The foregoing is merely a preferred embodiment of the present invention, and it should be noted that modifications and variations could be made by those skilled in the art without departing from the technical principles of the present invention, and such modifications and variations should also be regarded as being within the scope of the invention.

Claims

1. A load prediction method based on Bagging sampling and an improved random forest algorithm is characterized by comprising the following steps:

acquiring a historical load value;

the random forest model is constructed by the following method:

training each training set to obtain a corresponding CART decision tree;

all CART decision trees are assembled together to form a random forest model.

2. The Bagging sampling and refinement random forest algorithm-based load prediction method according to claim 1, wherein the historical load values include 96 point load values and environmental data each of day before day and seven days before prediction.

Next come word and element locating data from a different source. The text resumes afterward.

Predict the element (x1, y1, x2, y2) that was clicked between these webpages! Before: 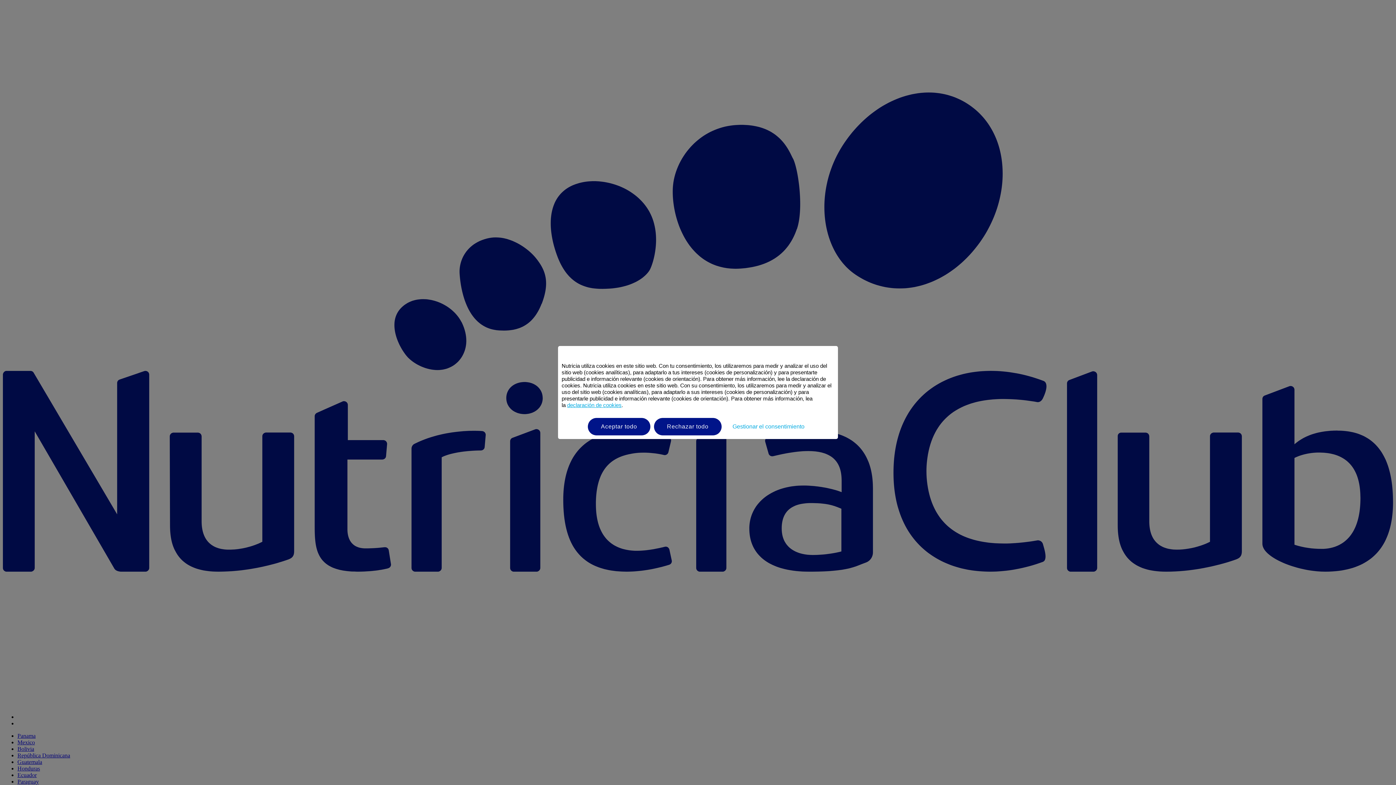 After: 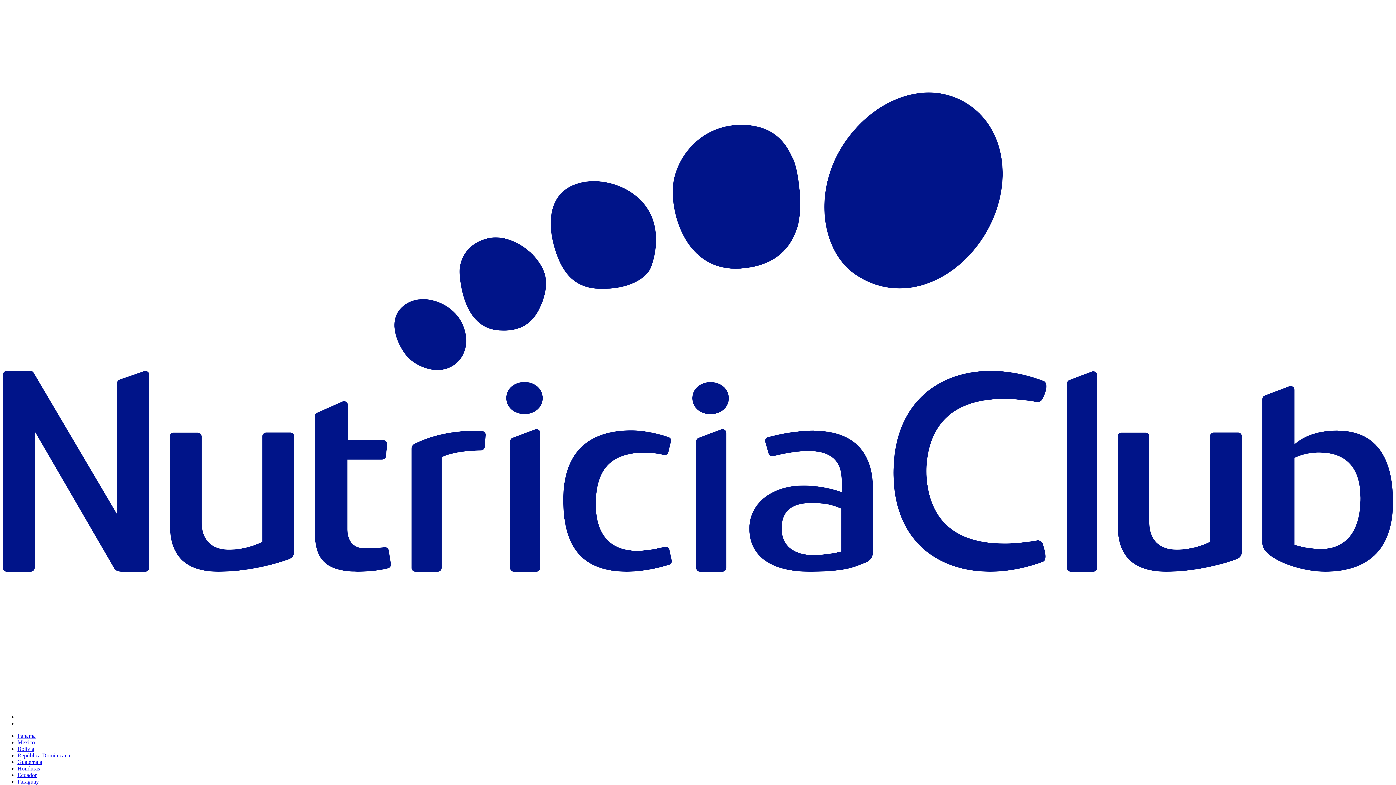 Action: label: Aceptar todo bbox: (587, 418, 650, 435)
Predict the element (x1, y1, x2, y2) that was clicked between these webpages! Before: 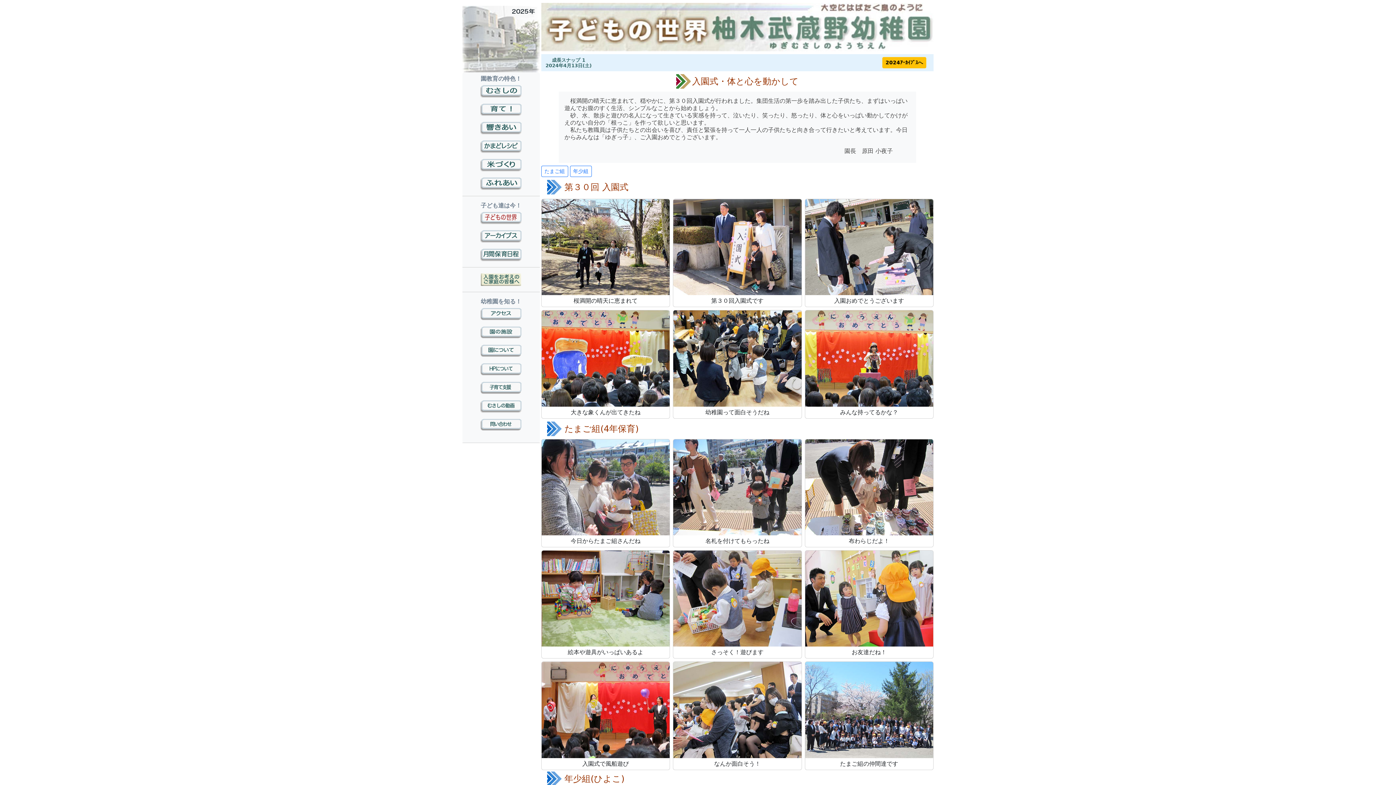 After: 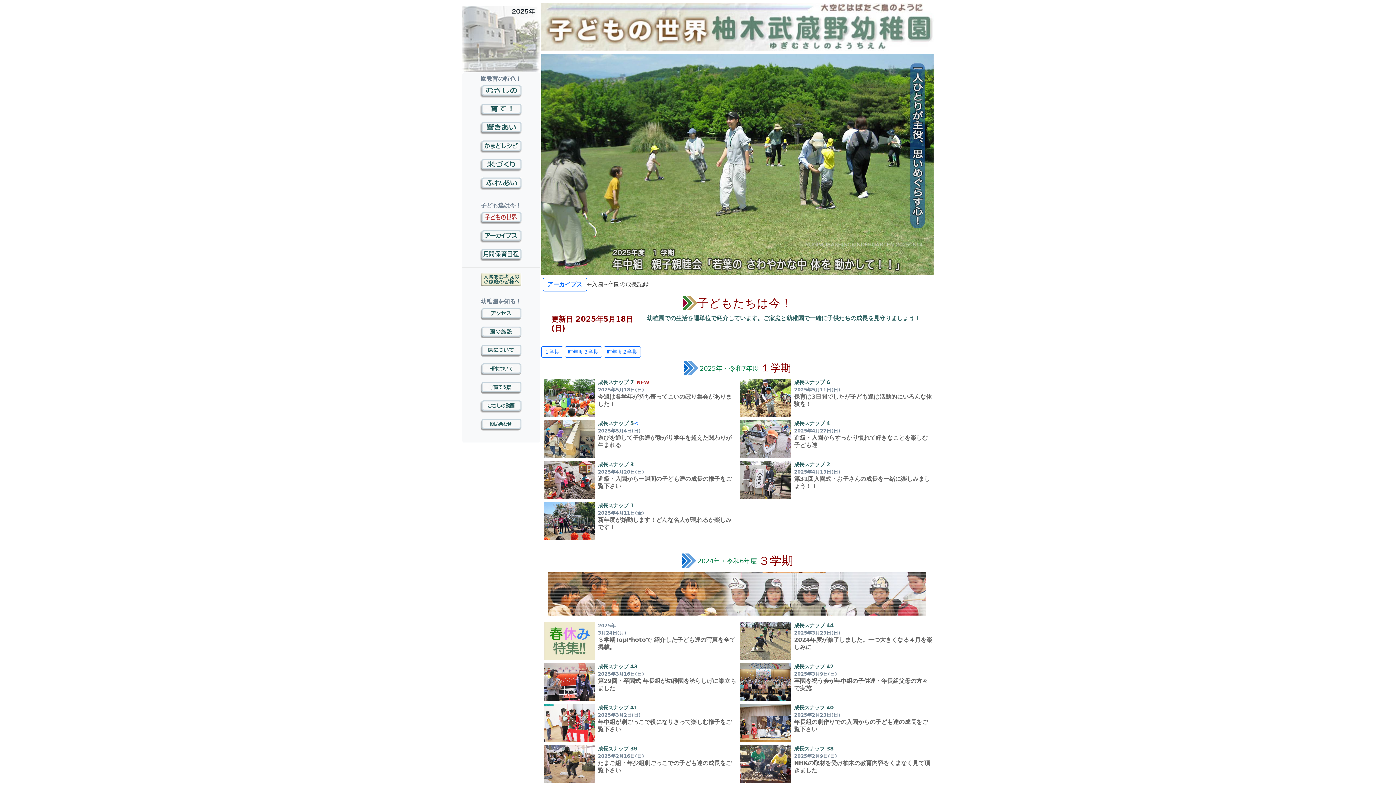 Action: bbox: (480, 214, 521, 221)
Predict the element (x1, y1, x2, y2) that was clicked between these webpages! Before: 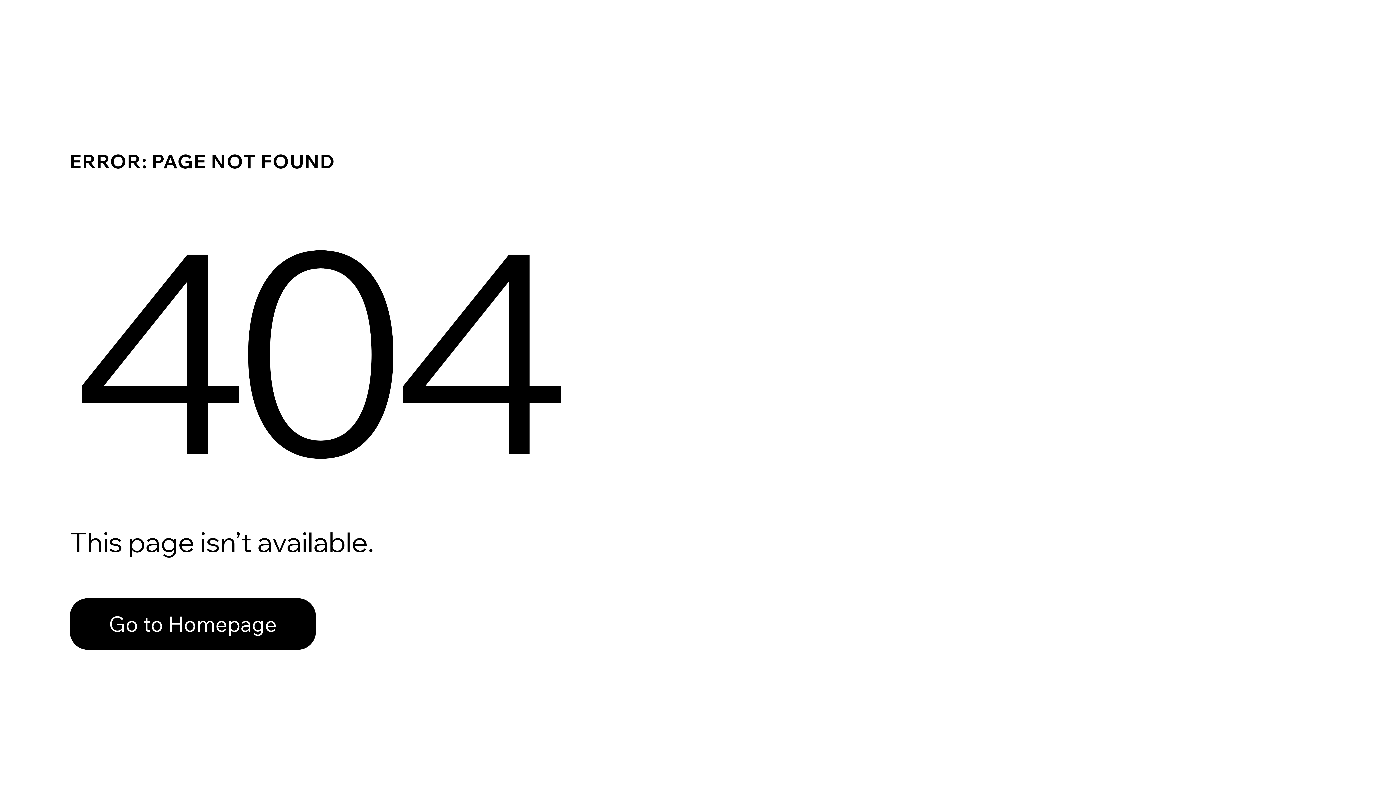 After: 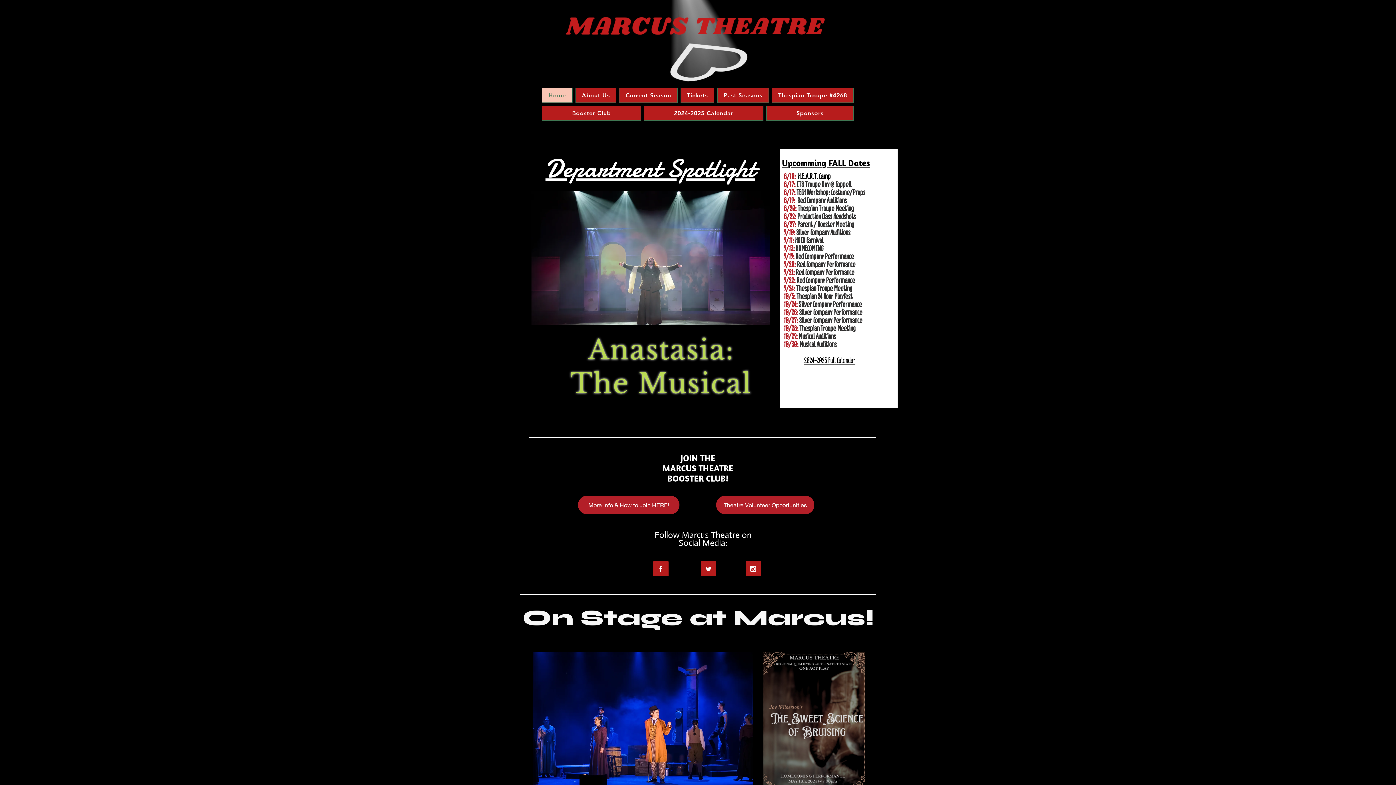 Action: bbox: (69, 582, 768, 659) label: Go to Homepage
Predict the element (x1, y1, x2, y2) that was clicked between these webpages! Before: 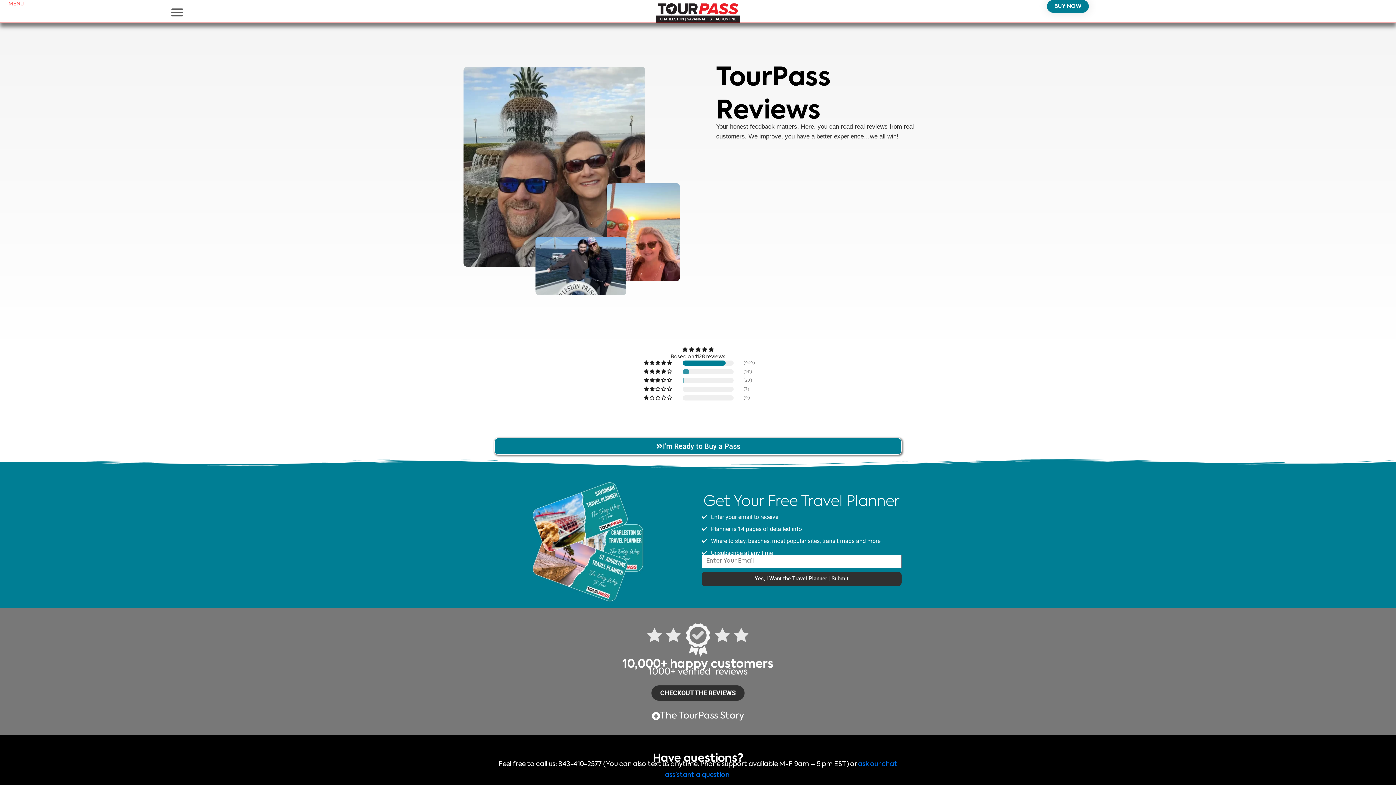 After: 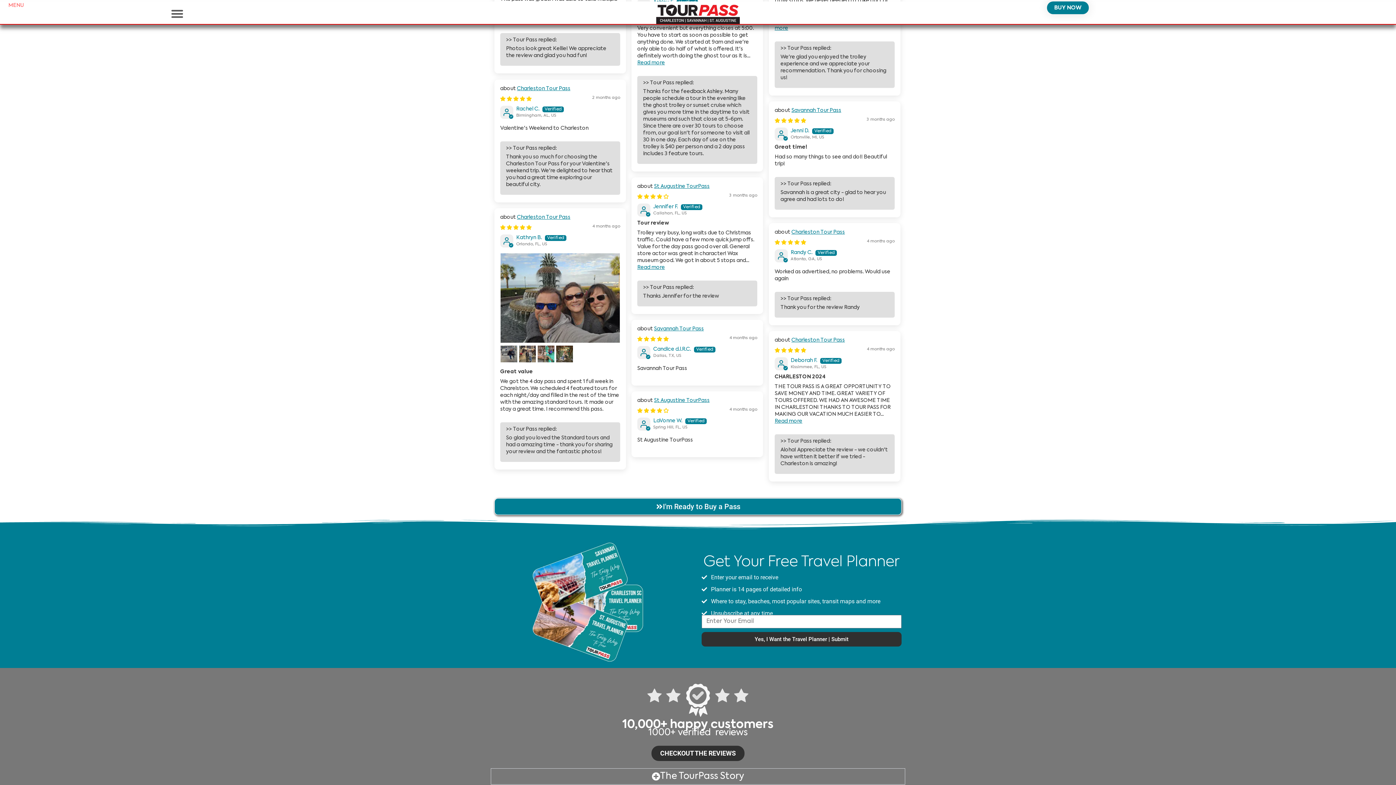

3. The method for predicting the load based on Bagging sampling and improving random forest algorithm according to claim 1, wherein the generating a plurality of training sets by Bagging algorithm from the original sample set randomly without replacing the sampling comprises:

4. The loading prediction method based on Bagging sampling and improved random forest algorithm according to claim 1, wherein the training each training set to obtain a corresponding CART decision tree comprises:

5. The load prediction method based on Bagging sampling and improved random forest algorithm according to claim 1, wherein in the established random forest model, historical load values are tested and classified through a plurality of CART decision trees, and final classification is obtained according to a preset proportion, so that a prediction result is obtained.

6. The load prediction method based on Bagging sampling and improving random forest algorithm according to claim 1, wherein in the process of constructing the random forest model, the method further comprises the steps of setting parameters:

7. A Bagging sampling and random forest algorithm improvement-based load prediction system, comprising:

and a data acquisition module: for obtaining a historical load value;

training each training set to obtain a corresponding CART decision tree;

all CART decision trees are assembled together to form a random forest model.

8. The load prediction device based on Bagging sampling and improved random forest algorithm is characterized by comprising a processor and a storage medium;

the storage medium is used for storing instructions;

the processor being operative according to the instructions to perform the steps of the method according to any one of claims 1 to 6.

9. A computer readable storage medium, on which a computer program is stored, characterized in that the program, when being executed by a processor, implements the steps of the method according to any one of claims 1 to 6.